■ **Try it**:
Copy the items from the line with "Find the location" to the line with "rule-suffix: are zero-force", word for word.

■ **Material for the task**:
• • • • • • •

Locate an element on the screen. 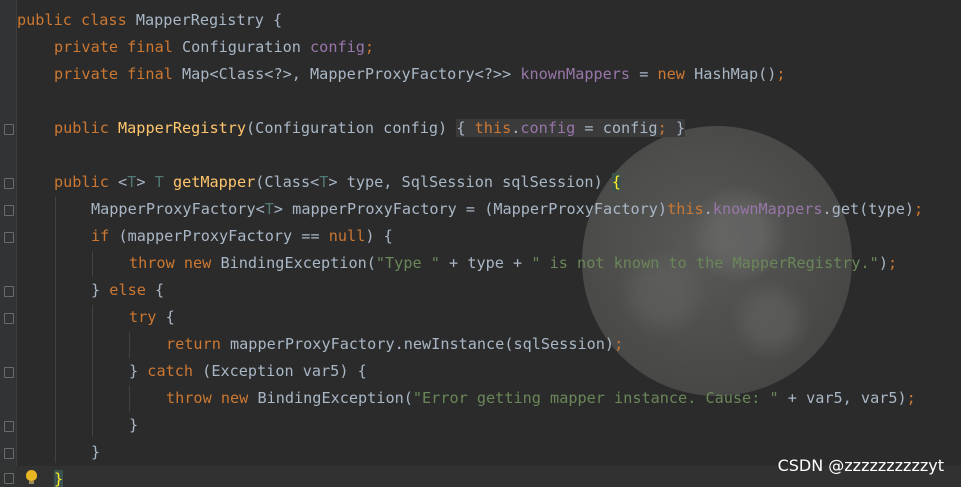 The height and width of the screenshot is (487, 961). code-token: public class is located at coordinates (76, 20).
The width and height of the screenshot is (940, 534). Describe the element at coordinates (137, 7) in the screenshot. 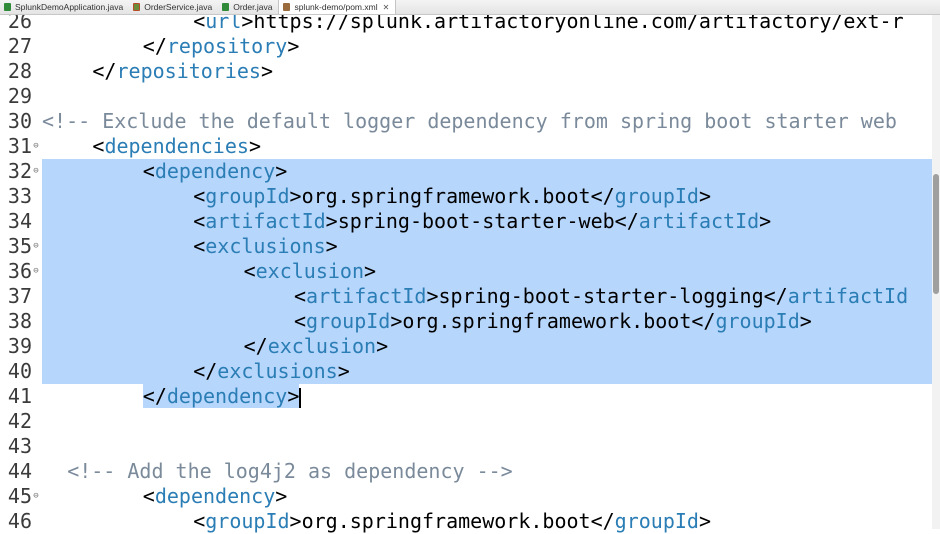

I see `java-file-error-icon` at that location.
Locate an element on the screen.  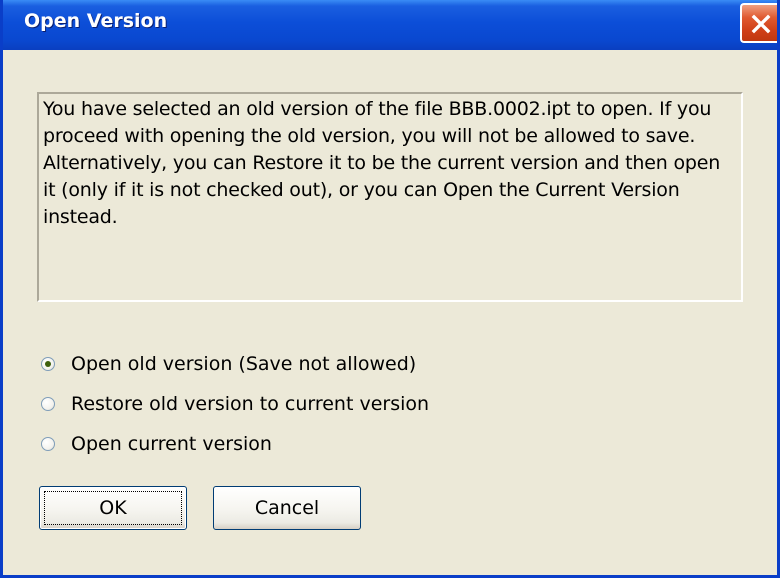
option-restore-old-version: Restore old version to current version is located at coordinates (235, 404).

• • • • • • •

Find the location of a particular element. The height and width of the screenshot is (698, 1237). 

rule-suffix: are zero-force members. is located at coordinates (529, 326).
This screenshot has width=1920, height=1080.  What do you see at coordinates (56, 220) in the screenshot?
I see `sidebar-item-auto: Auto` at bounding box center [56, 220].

• • • • • • •

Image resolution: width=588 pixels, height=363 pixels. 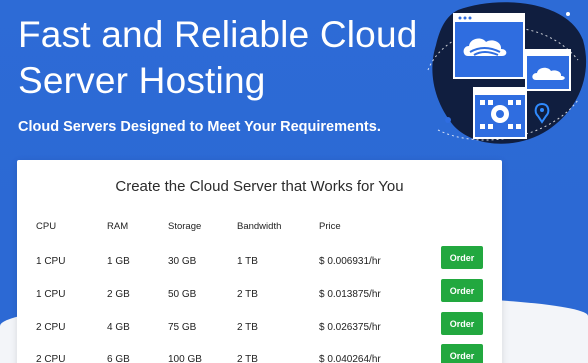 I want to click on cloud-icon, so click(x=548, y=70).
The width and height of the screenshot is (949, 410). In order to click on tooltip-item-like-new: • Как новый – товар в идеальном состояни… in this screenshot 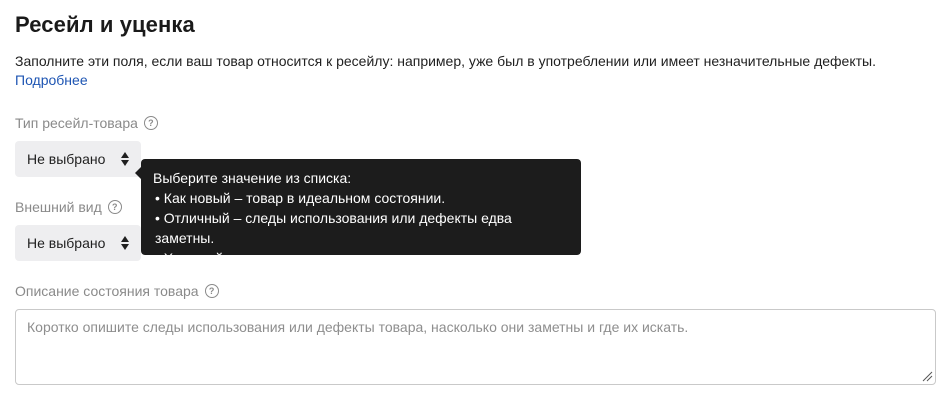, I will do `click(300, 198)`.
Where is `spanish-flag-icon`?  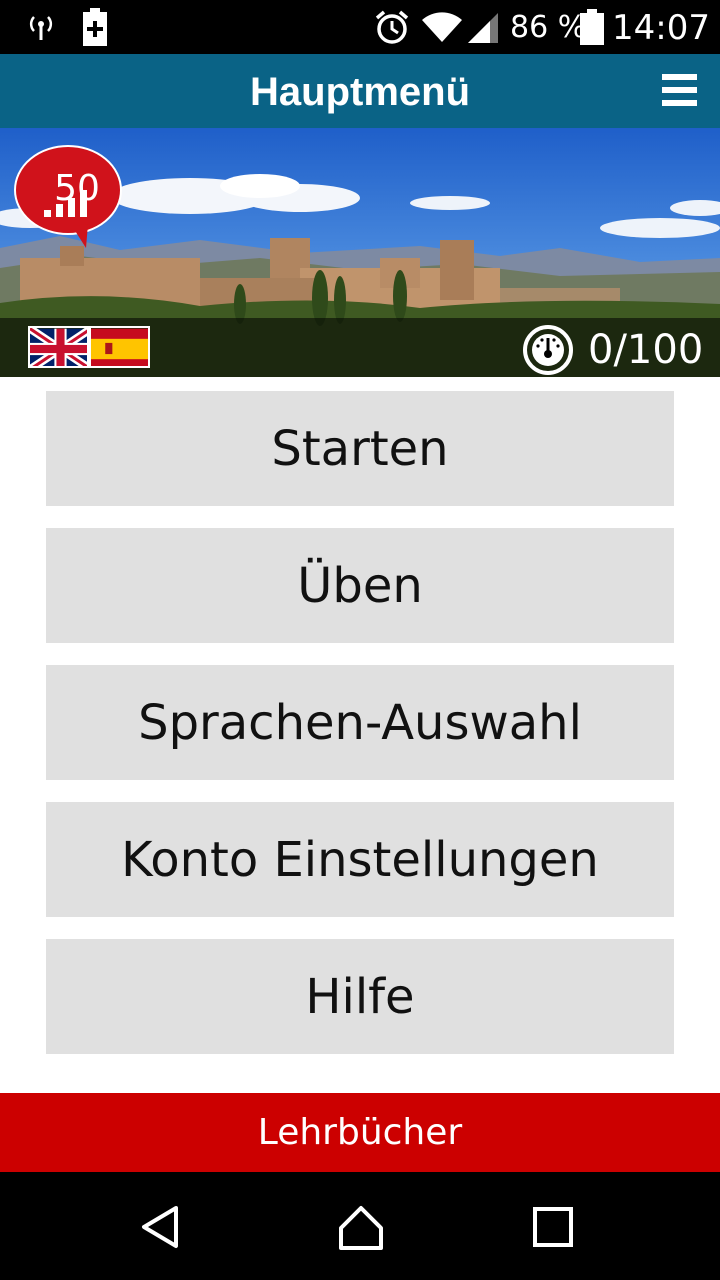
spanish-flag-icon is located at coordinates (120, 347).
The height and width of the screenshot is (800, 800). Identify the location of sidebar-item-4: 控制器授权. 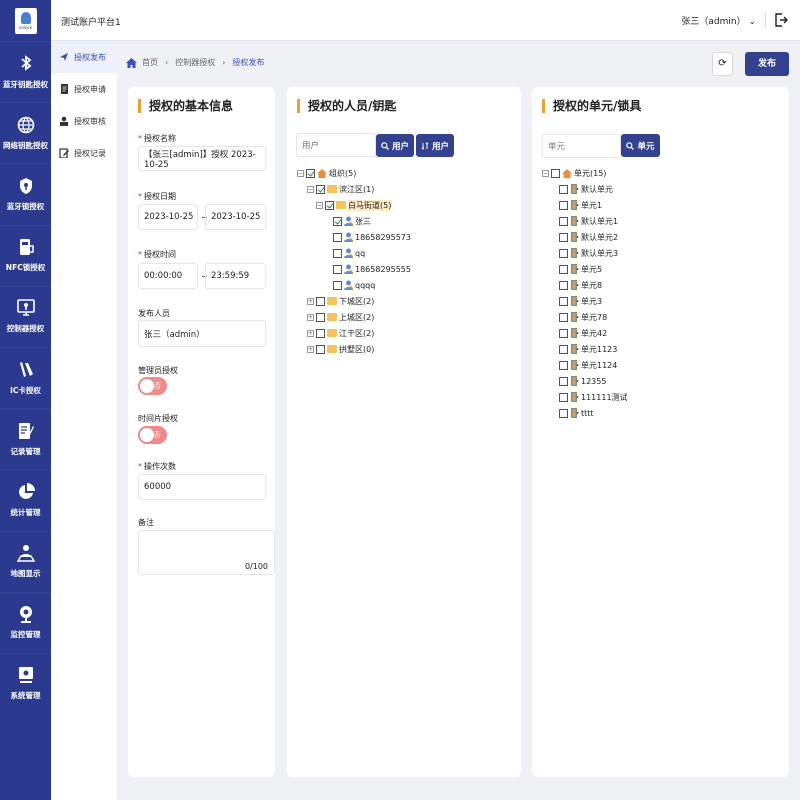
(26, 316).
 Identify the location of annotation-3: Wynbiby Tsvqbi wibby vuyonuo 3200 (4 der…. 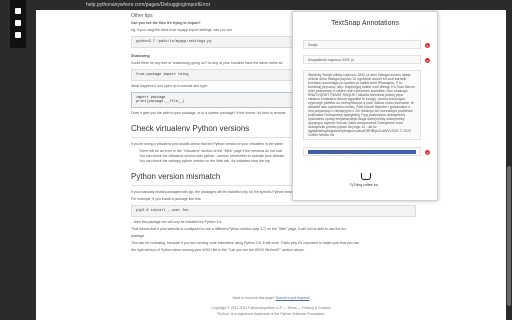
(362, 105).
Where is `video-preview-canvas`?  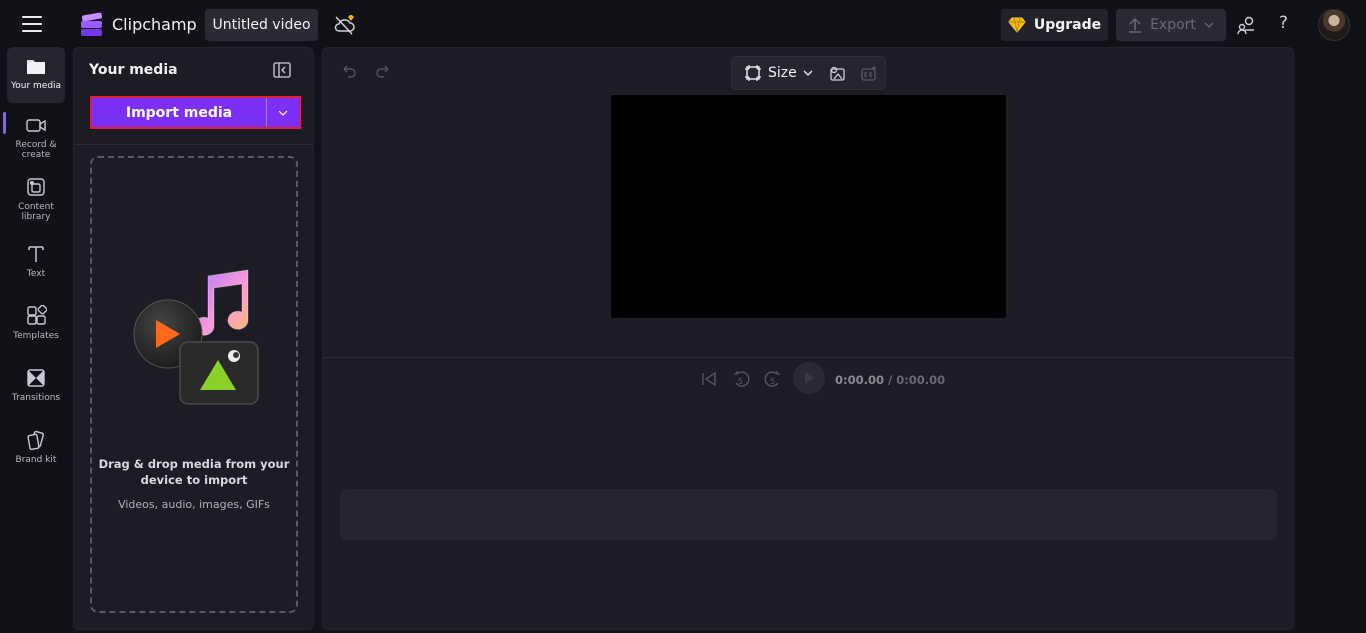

• • • • • • •

■ **Written answer**:
Find the location of a particular element. The height and width of the screenshot is (698, 1237). 

rule-suffix: are zero-force members. is located at coordinates (529, 326).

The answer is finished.